== Your instructions ==
Could you find each line of the data below that contains the word "NICE" and copy those lines?

**** Records

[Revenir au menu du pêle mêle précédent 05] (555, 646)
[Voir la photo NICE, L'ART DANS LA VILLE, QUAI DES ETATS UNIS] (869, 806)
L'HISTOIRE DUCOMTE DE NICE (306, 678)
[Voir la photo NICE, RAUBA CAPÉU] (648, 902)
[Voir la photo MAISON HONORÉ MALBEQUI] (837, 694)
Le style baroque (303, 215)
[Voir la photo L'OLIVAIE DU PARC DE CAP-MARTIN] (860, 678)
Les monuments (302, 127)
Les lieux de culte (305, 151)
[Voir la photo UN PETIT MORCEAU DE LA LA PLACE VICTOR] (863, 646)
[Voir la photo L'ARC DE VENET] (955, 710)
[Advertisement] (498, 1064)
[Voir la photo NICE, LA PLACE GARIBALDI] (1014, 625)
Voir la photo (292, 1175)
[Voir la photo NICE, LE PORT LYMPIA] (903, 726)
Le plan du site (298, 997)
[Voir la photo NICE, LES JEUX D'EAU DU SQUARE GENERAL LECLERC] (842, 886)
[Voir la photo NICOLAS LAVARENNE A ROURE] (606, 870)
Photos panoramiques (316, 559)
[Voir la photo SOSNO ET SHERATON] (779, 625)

********

== Answer space ==
[Voir la photo NICE, L'ART DANS LA VILLE, QUAI DES ETATS UNIS] (869, 806)
L'HISTOIRE DUCOMTE DE NICE (306, 678)
[Voir la photo NICE, RAUBA CAPÉU] (648, 902)
[Voir la photo NICE, LA PLACE GARIBALDI] (1014, 625)
[Voir la photo NICE, LE PORT LYMPIA] (903, 726)
[Voir la photo NICE, LES JEUX D'EAU DU SQUARE GENERAL LECLERC] (842, 886)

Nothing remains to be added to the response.